TASK ITEM >> Excluding pictures, retype exactly the lines from the one with "Where should I click to: Open" through the end of the records that follow.

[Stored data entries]
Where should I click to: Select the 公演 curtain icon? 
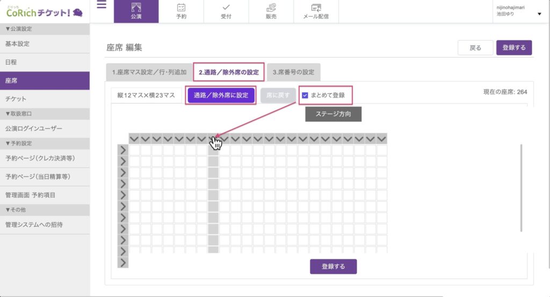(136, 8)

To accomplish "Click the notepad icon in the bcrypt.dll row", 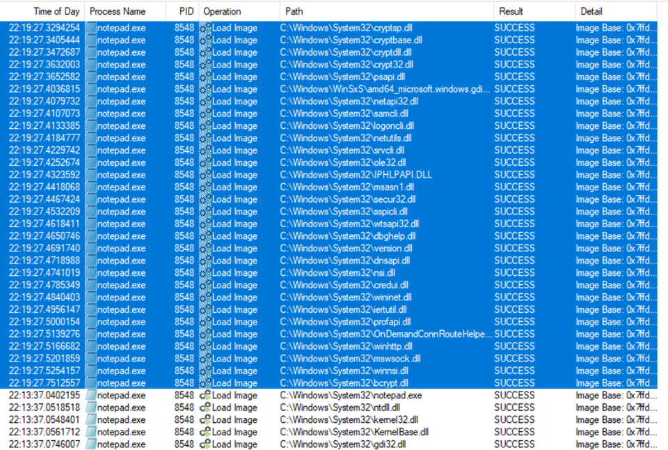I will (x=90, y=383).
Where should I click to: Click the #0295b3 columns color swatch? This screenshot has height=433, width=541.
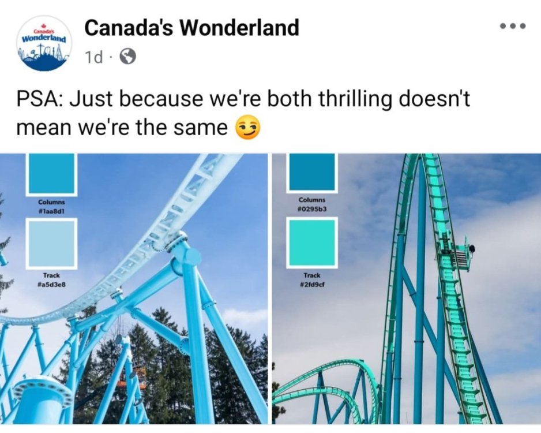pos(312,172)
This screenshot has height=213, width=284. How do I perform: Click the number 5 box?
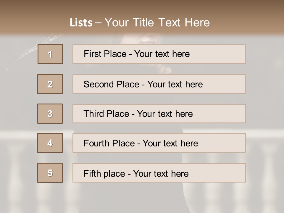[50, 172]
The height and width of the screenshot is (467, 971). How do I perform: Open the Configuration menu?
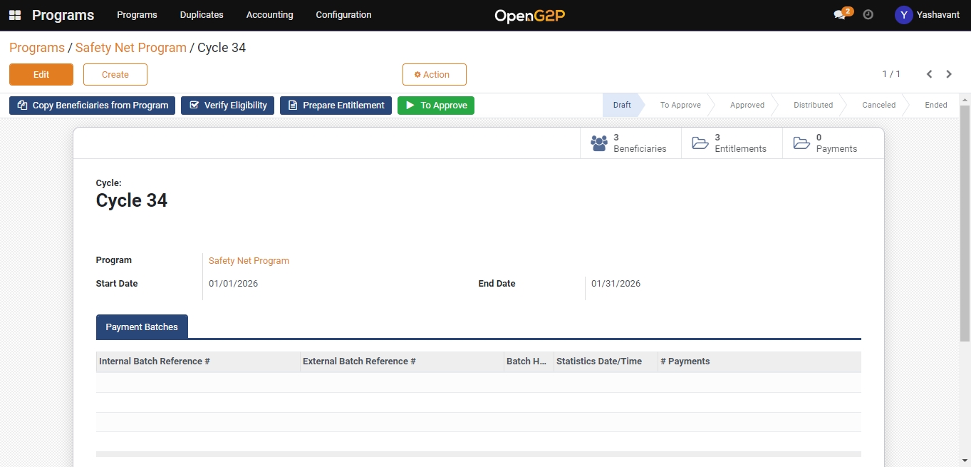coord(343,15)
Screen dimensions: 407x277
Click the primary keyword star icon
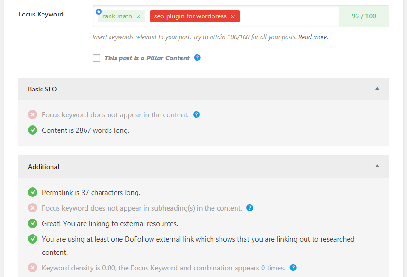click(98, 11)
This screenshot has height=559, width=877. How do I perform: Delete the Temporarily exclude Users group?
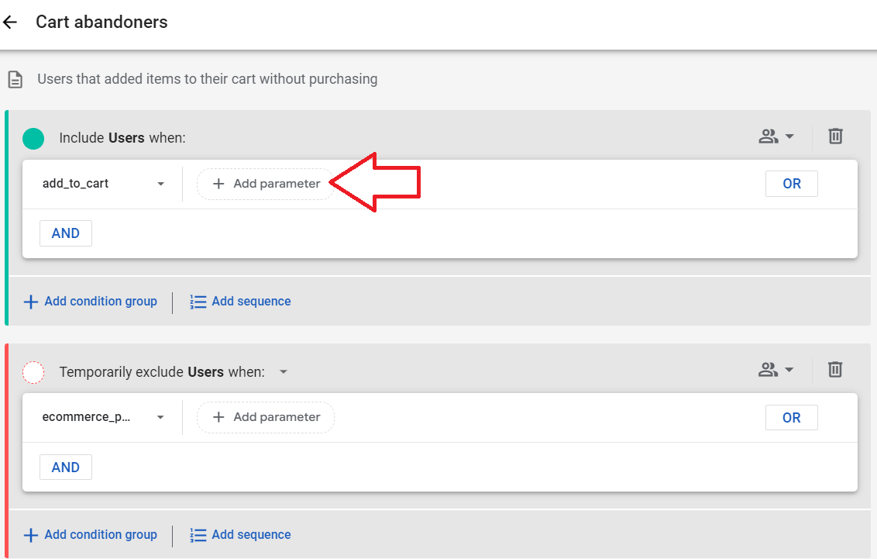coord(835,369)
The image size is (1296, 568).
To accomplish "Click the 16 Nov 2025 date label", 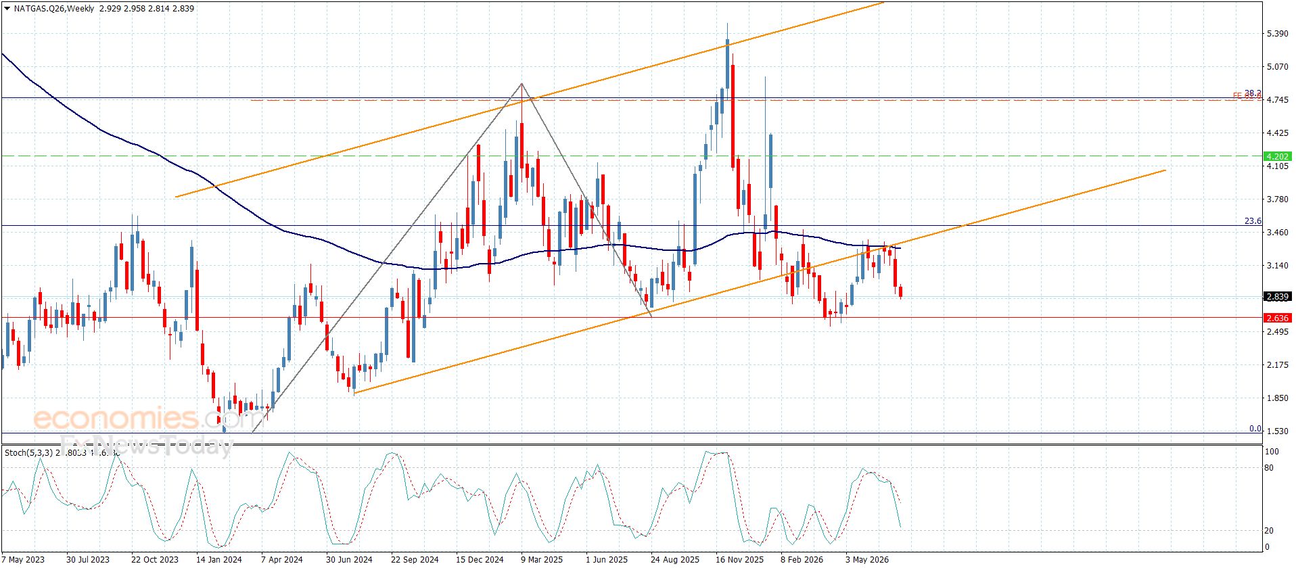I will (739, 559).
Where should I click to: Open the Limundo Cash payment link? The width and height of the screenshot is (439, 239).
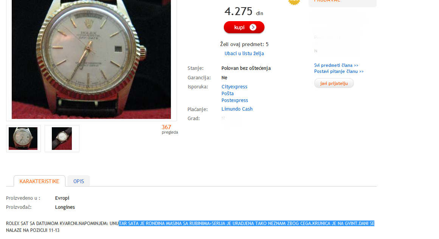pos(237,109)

EXERCISE RESPONSE >>
Where should I click to: Open the Limundo Cash payment link? The width and height of the screenshot is (439, 239).
pos(237,109)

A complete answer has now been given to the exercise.